Regarding your other questions: I think removing GADA would not be enough, as Marcel also mentions GSL as being under a GPL license. So I guess even with GADA removed, your institute's license would still be in violation of the licenses of included code. But I am no law expert either, and my main point would instead be, that there are overwhelmingly many reasons to adopt permissive open source licenses in academia, to avoid having to become a licensing expert or having to involve expensive lawyers... ;)

Best regards, David

— You are receiving this because you were mentioned. Reply to this email directly, view it on GitHub https://github.com/polyactis/Accucopy/issues/10#issuecomment-814436426, or unsubscribe https://github.com/notifications/unsubscribe-auth/AAF7C2PZWR2OGVTBFFVB2NTTHNYZNANCNFSM4Z7QH62Q .

polyactis commented 3 years ago

Is there a way that I can compile and package Accucopy into BioConda? A link to the instructions would help ...
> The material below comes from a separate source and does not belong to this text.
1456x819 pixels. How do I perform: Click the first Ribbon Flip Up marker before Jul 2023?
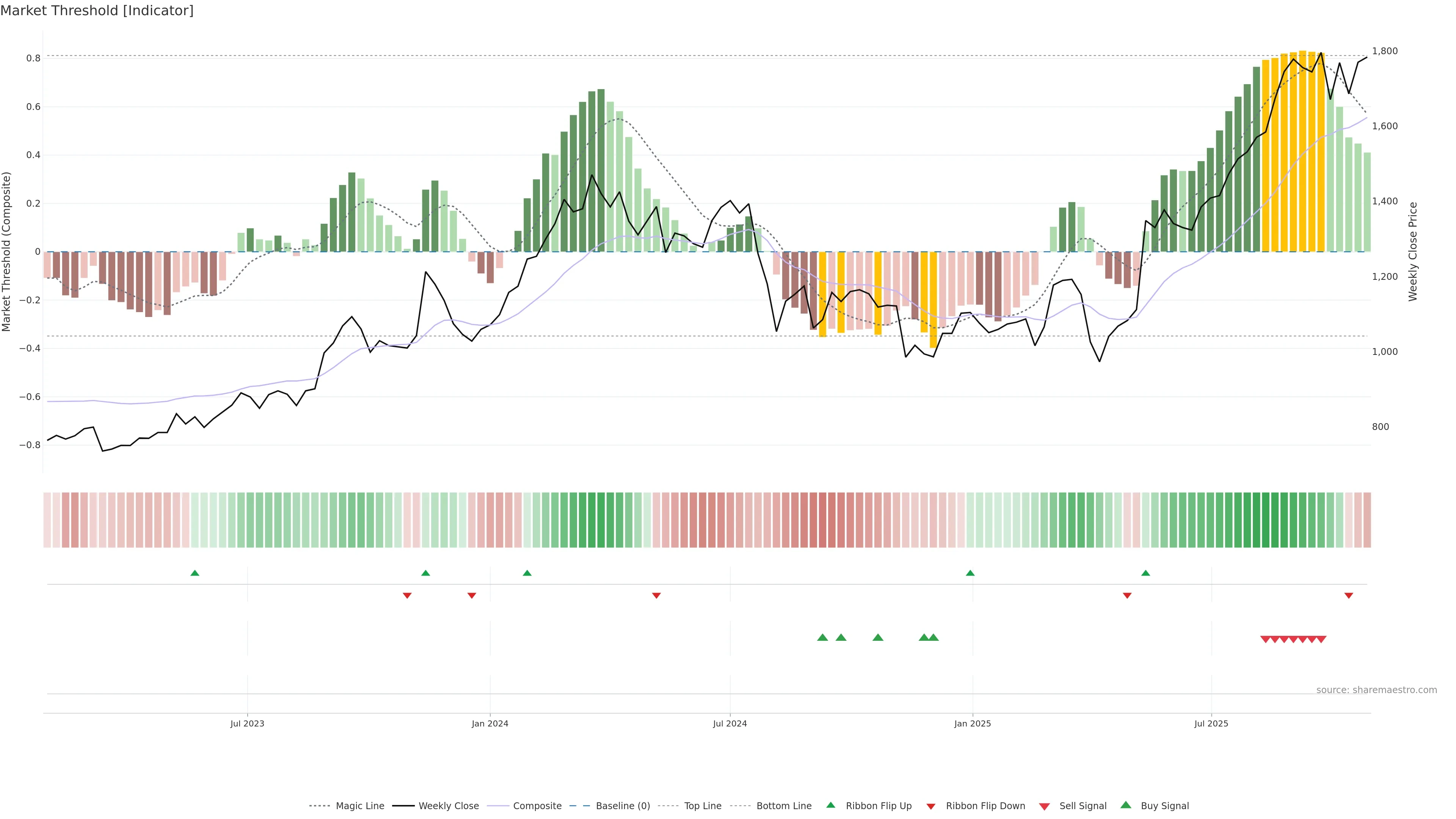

dlaehnemann commented 3 years ago

Hi Yu,

the full instructions for how to contribute to Bioconda are here: https://bioconda.github.io/contributor/index.html

And the most important details, depending on programming language used, can be found in this sub-category: https://bioconda.github.io/contributor/guidelines.html

Any news on the license? Because even if you as the author do the packaging, I'm not sure if the BioConda project can legally distribute the resulting package with the current license. I simply don't know how this works, legally.

Best, David

mbargull commented 3 years ago

Hey Yu,

the links David provided should help you get set up :). If you open a pull request to add Accucopy to Bioconda's recipes please feel free to ping either of us! We also have a couple of recipes for Rust packages that also use CMake and such during their build; if you want to "compare notes", you could take a look at https://github.com/bioconda/bioconda-recipes/tree/master/recipes/fastqc-rs or https://github.com/bioconda/bioconda-recipes/tree/master/recipes/alevin-fry for example.

Then again, as noted by David, we'd need you to publish Accucopy licensable under the GPL 3.0 (as required by the GSL and GADA dependencies) since otherwise we (or anyone, including your institute, for that matter) are not able to legally distribute your software.

Cheers, Marcel

polyactis commented 2 years ago

The License is changed to GPL v3.

dlaehnemann commented 2 years ago

Very nice! Thanks a lot for following up on this and making Accucopy available under GPL v3! We'll try it out soon and might come back with questions.